Greenland’s Indigenous population supports sand extraction and exports amid a rapidly growing global demand for these resources
A survey of 1000 adults in Greenland by a McGill University-led research team concluded that a large majority of Greenlanders – 3 out of 4 Greenlanders – support sand extraction and sand exports left by the melting ice sheet.
It is worth noting that 90% of Greenland’s population is Indigenous.
90% of Greenland’s population is Indigenous
A considerable number of Greenlanders want their leadership to assess the impact of sand extraction and exports on both the environment and the economy.
Furthermore, when it comes to who mines the sand, the majority prefer local involvement to foreign collaboration.
Substantial amounts of sand and gravel are ending up being deposited along the coasts of Greenland as a result of climate change.
This sand deposition comes amid a rapidly growing global demand for these resources and as the research shows, Greenlanders want to extract and export it.
This is because the abundance of sand and gravel puts Greenland in a position whereby it can become a global exporter of aggregates. In time, this will bring prosperity to the country.
Surprising support for resource exploitation
“We were quite surprised to learn that there was such a high level of local support for exploiting the sand,”
We were quite surprised to learn that there was such a high level of local support for exploiting the sand
“This work clearly shows how an increasingly globalized Arctic Indigenous population wants to be and should be a part of the decision-making processes when discussing how Arctic communities can adapt to accelerated Arctic changes,” comments Mette Bendixen, an assistant professor in McGill University’s Geography Department and the first author on the recent study in Nature Sustainability.

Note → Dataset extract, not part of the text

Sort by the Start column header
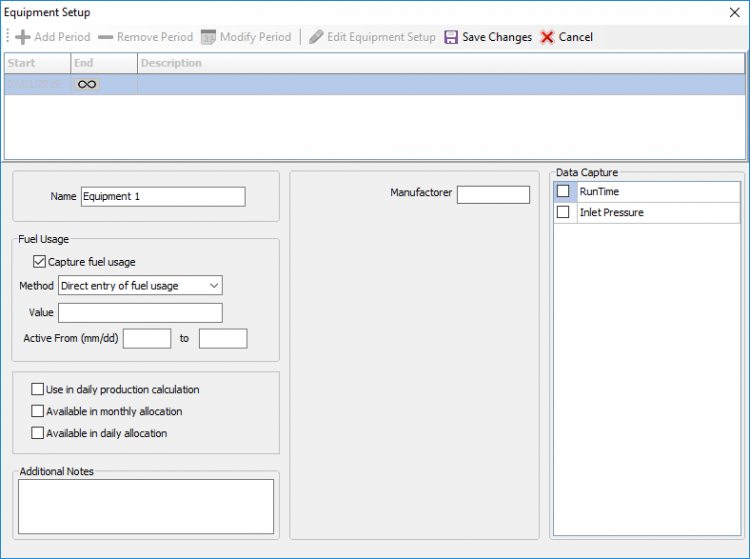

First study to consider opinions of local population
This is the first study to look into local perspectives on the topic of mining activities. In the past, sand extraction and other similar processes have been met with fierce local opposition.

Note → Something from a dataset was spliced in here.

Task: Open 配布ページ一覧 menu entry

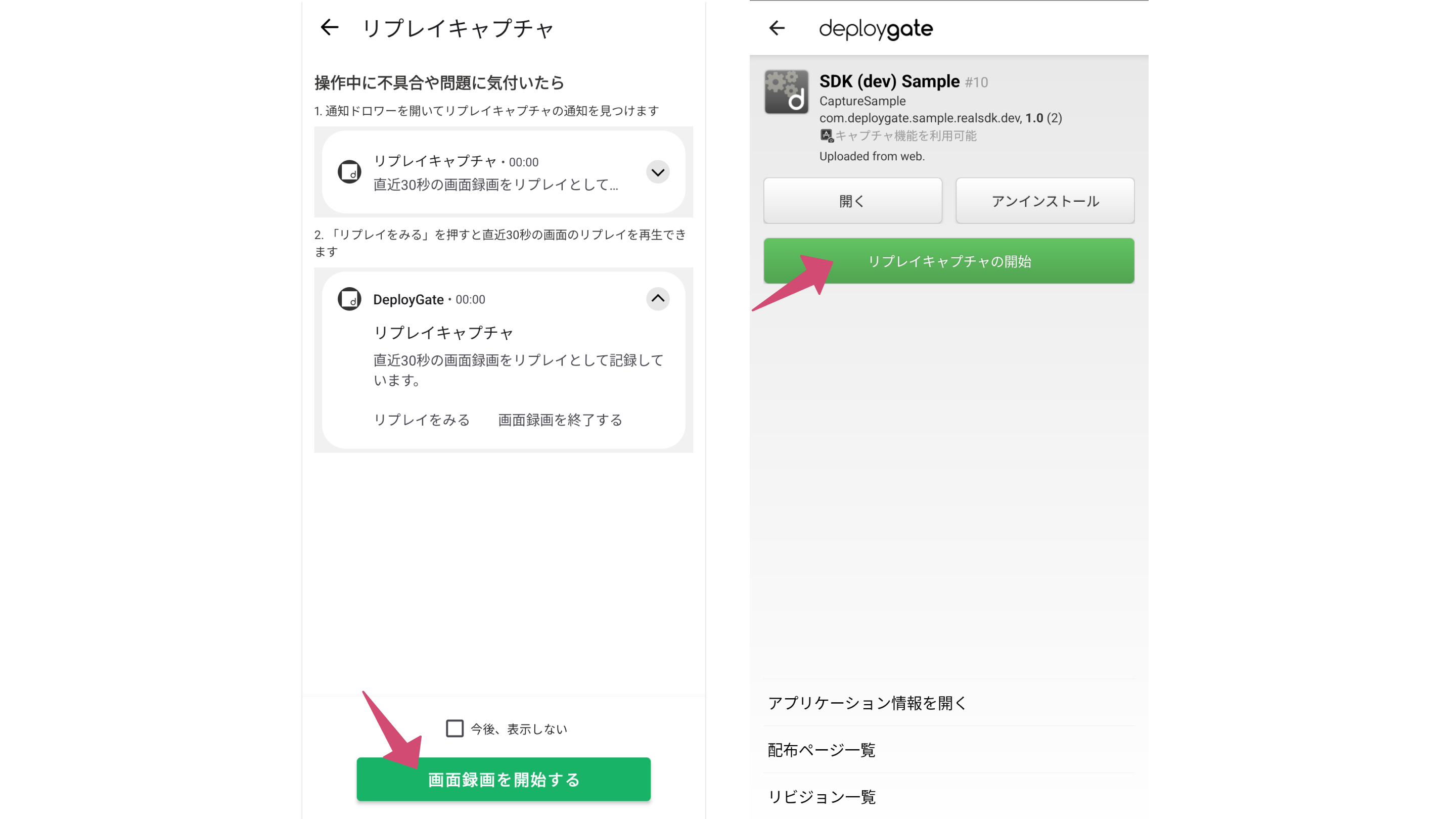Action: click(x=821, y=749)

Previous research had focussed on the negative aspects of climate adaptation and mining impacts in Greenland, rarely touching upon the thoughts and feelings of Greenland’s population.
The authors of this study show how Greenland could benefit from extracting and exporting sand and gravel, and how the local Indigenous population support this opportunity.
Future research will seek to understand more about the economic, socio-ecological and psychosocial effects of opportunistic climate adaptation actions in the Arctic. This will serve to guide future policy and planning and ensure that cultural values, local knowledge and civic participation is included throughout the process.